Location: Virus and Prion ResearchTitle: Comparative genomic and methylome analysis of non-virulent D74 and virulent Nagasaki Haemophilus parasuis isolates
Submitted to: PLOS ONE
Publication Type: Peer Reviewed Journal
Publication Acceptance Date: 9/28/2018
Publication Date: 11/1/2018
Citation: Nicholson, T.L., Brunelle, B.W., Bayles, D.O., Alt, D.P., Shore, S. 2018. Comparative genomic and methylome analysis of non-virulent D74 and virulent Nagasaki Haemophilus parasuis isolates. PLoS One. 13(11):e0205700. https://doi.org/10.1371/journal.pone.0205700.
Interpretive Summary: Haemophilus parasuis is a respiratory pathogen of swine and the etiological agent of Glässer's disease, causing significant economic losses to the swine industry worldwide. H. parasuis isolates can cause a range of illnesses from lethal systemic disease to subclinical carriage. This study reports the polished or closed whole-genome sequence annotation and genome-wide methylation patterns for a highly virulent H. parasuis strain known to cause lethal systemic disease, Nagasaki, and for a non-virulent H. parasuis strain known to contribute to subclinical carriage, D74. This study identifies many regions of difference between the genome sequences of the two strains that likely contribute to diseases outcomes. This information can be directly used to design improved vaccines and therapeutic interventions to eradicate H. parasuis from swine herds that do not rely on antimicrobial use.

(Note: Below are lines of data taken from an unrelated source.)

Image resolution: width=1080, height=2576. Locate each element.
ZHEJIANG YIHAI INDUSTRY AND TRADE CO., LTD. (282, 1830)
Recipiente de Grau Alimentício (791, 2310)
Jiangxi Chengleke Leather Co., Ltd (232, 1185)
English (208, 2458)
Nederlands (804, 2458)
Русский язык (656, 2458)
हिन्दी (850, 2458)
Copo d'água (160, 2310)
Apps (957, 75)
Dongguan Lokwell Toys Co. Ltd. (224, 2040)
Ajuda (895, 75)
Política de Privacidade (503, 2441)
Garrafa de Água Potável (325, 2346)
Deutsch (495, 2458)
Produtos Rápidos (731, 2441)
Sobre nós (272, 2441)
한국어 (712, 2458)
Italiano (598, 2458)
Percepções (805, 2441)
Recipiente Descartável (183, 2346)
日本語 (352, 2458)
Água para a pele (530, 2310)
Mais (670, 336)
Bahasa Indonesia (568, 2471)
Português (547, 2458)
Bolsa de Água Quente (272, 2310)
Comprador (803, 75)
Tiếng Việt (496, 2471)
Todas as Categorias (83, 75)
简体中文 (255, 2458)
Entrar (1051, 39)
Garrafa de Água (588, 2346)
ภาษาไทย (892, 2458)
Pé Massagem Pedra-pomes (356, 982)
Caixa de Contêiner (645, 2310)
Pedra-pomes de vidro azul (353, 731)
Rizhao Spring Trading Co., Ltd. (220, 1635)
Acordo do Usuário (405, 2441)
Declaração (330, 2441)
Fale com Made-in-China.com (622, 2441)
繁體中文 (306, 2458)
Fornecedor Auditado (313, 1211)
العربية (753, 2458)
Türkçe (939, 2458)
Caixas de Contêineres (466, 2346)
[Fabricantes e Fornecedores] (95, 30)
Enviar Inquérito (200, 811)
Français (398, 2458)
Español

Technical Abstract: Haemophilus parasuis is a respiratory pathogen of swine and the etiological agent of Glässer's disease. H. parasuis isolates can exhibit different virulence capabilities ranging from lethal systemic disease to subclinical carriage. To identify genomic differences between phenotypically distinct strains, we obtained the closed whole-genome sequence annotation and genome-wide methylation patterns for the highly virulent Nagasaki strain and for the non-virulent D74 strain. Evaluation of the virulence-associated genes contained within the genomes of D74 and Nagasaki led to the discovery of a large number of toxin-antitoxin (TA) systems within both genomes. Five predicted hemolysins were identified as unique to Nagasaki and seven putative contact-dependent growth inhibition toxin proteins were identified only in strain D74. Assessment of all potential vtaA genes revealed thirteen present in the Nagasaki genome and three in the D74 genome. Subsequent evaluation of the predicted protein structure revealed that none of the D74 VtaA proteins contain a collagen triple helix repeat domain and a much larger predicted amino acid size for two D74 VtaA protein compared to any predicted Nagasaki VtaA protein. Fifteen methylation sequence motifs were identified in D74 and fourteen methylation sequence motifs were identified in Nagasaki using SMRT sequencing analysis. Only one of the methylation sequence motifs were observed in both strains indicating an expected degree of diversity between D74 and Nagasaki. Subsequent analysis also revealed diversity in the restriction-modification systems harbored by D74 and Nagasaki. The collective information reported in this study will aid in the development of vaccines and intervention strategies to decrease the prevalence and disease burden caused by H. parasuis.